Sorry, yeah, I do agree with you. I used to live in Santa Cruz which already had pretty low water use and they were pushing for more reduction (1992) which seemed nuts, like auditing the poor. I only mentioned SF because when I tried to find out what restrictions were already in effect*, that came up first. The ACWA map is better than flailing at Google. The point that we're still at the "consideration" and "voluntary" stage in many areas after three years of drought, stands.

* I live in the state, but was not aware that the wimpy restrictions (nozzle on car washing hose, etc.) with the $500 penalty were already in effect.

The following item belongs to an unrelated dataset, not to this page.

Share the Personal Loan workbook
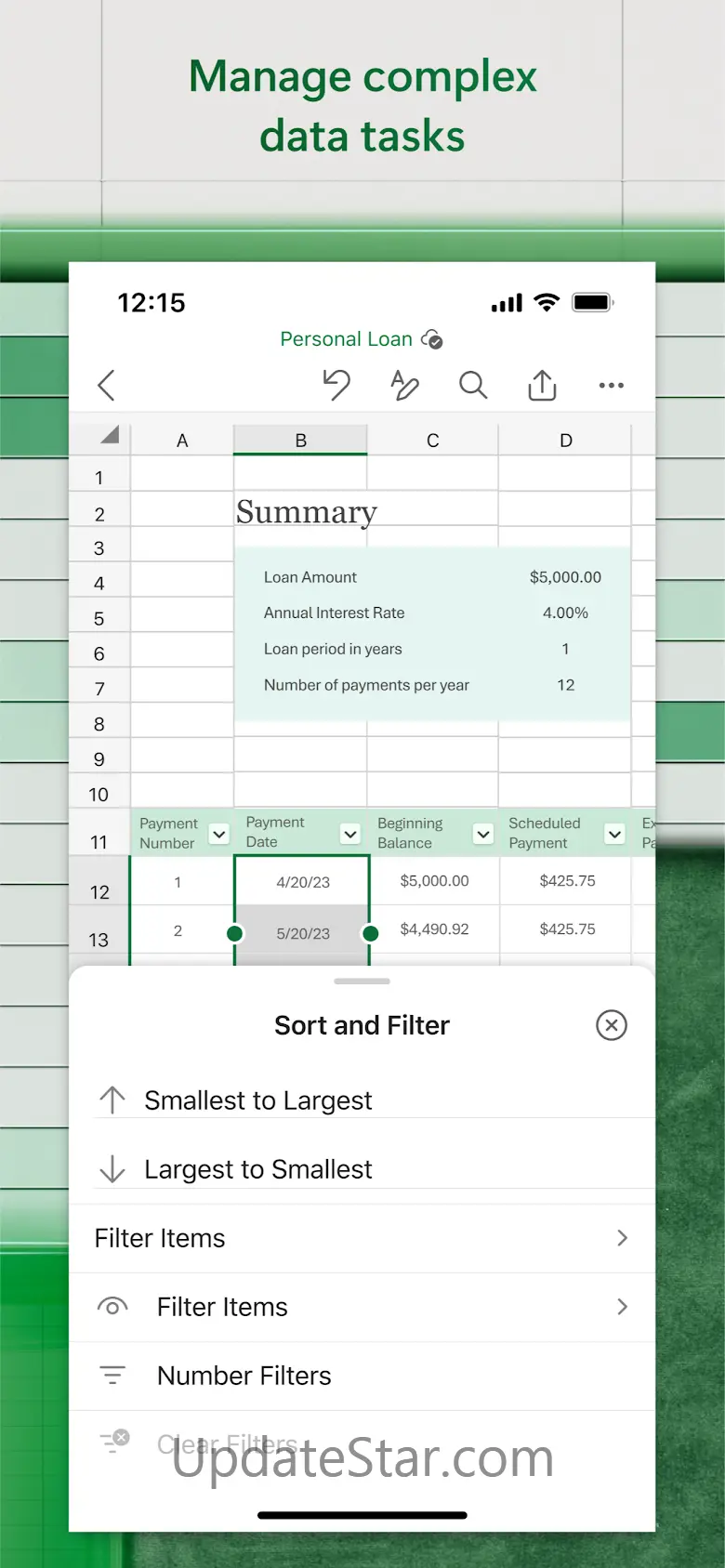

Sure, there are "conserve water" messages on the highway signs, but I rent and my landlord pays the water bill, so gets the inserts in the bill.
posted by morganw at 9:40 PM on August 28, 2014


Irreversible Damage Seen From Climate Change in UN Leak

also btw Bill McKibben's been guest blogging on The Dish:
-Burning Earth
-News Of The World
-Hair–And World–On Fire
-Let Them Build Seawalls
-Why Oil Companies Are Rogue Actors
-An Actual Exit from Climate Hell
-Climate Trial-Ballooning
-Gas Attack? (David Brin writes...)

oh and from the comments...
"In the past year alone, there are promising signs of collaboration beyond California's borders: the Golden State has formed a series of important partnerships including linkage with Quebec, a non-binding agreement with Oregon, Washington state and British Columbia to establish a regional climate plan, a Memorandum of Understanding (MOU) with China which launched seven of its own pilot trading programs last year, and a MOU with Australia to guide collaboration in addressing climate change."

proposals to haul icebergs up to SoCal to solve the water crisis. I think the only thing that came of that proposal were a couple science fiction novels

Brewster's Millions! :P
posted by kliuless at 10:44 PM on August 29, 2014 [2 favorites]

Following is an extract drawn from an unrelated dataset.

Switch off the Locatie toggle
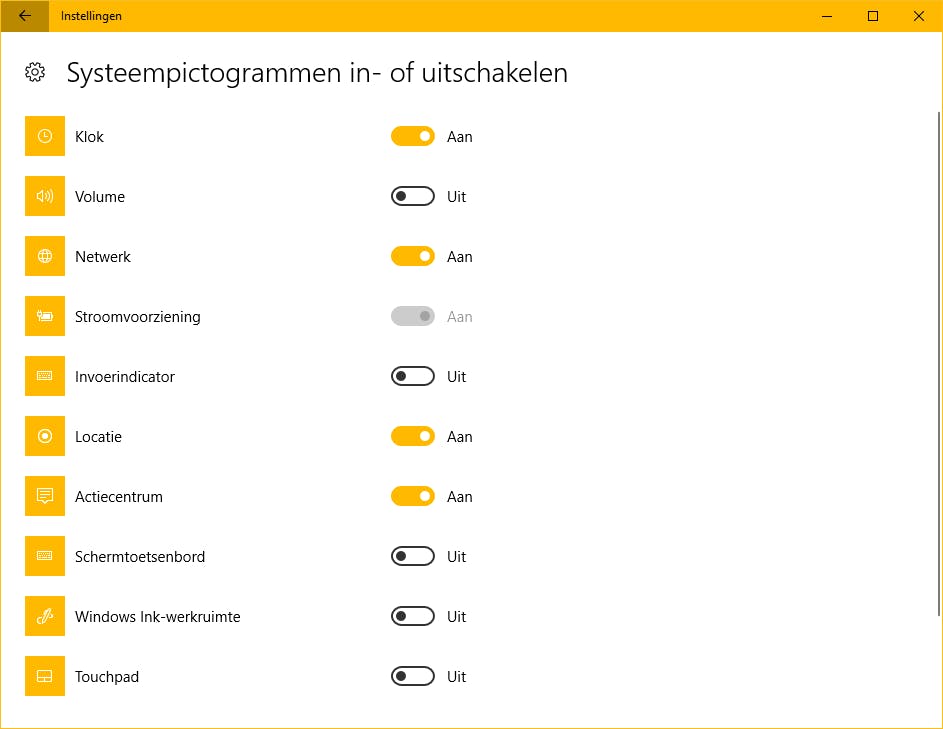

How much water do you use? What can you do to make it less? Play with this Water Footprint Calculator. Note that many of us live in the US, and that [mumble-mumble] percent of the food we eat is directly connected to California in some way. If you are eating a quarter pound hamburger in New York City, you are directly draining that much water from California.

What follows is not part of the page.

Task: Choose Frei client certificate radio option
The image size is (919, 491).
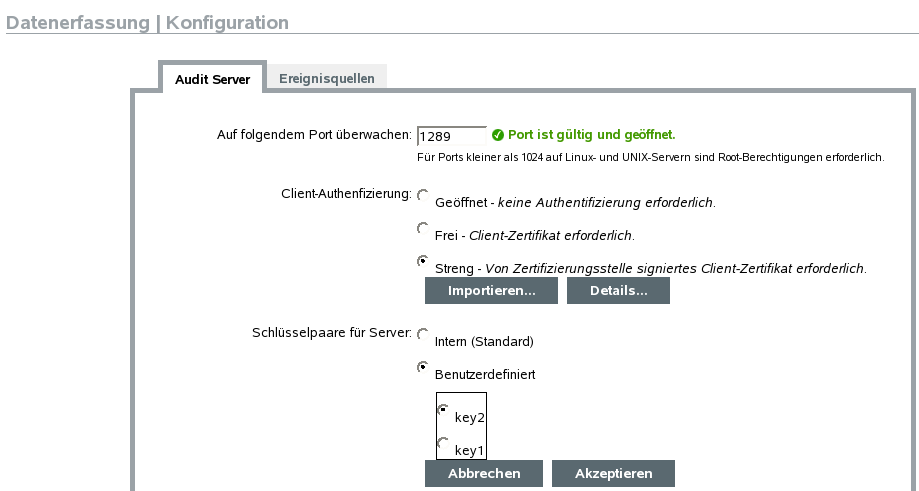Action: (423, 229)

More and more, the answer becomes "Stop eating beef."
"Your individual water footprint is equal to the water required to produce the goods and services consumed by you. Please take your time and feel free to use the extended water footprint calculator to assess your own unique water footprint. The calculations are based on the water requirements per unit of product as in your country of residence."
"Stop eating beef" is at the top of the list as something you personally can do to help save our atmosphere.

And if you can't do that "eat less beef" is a good start.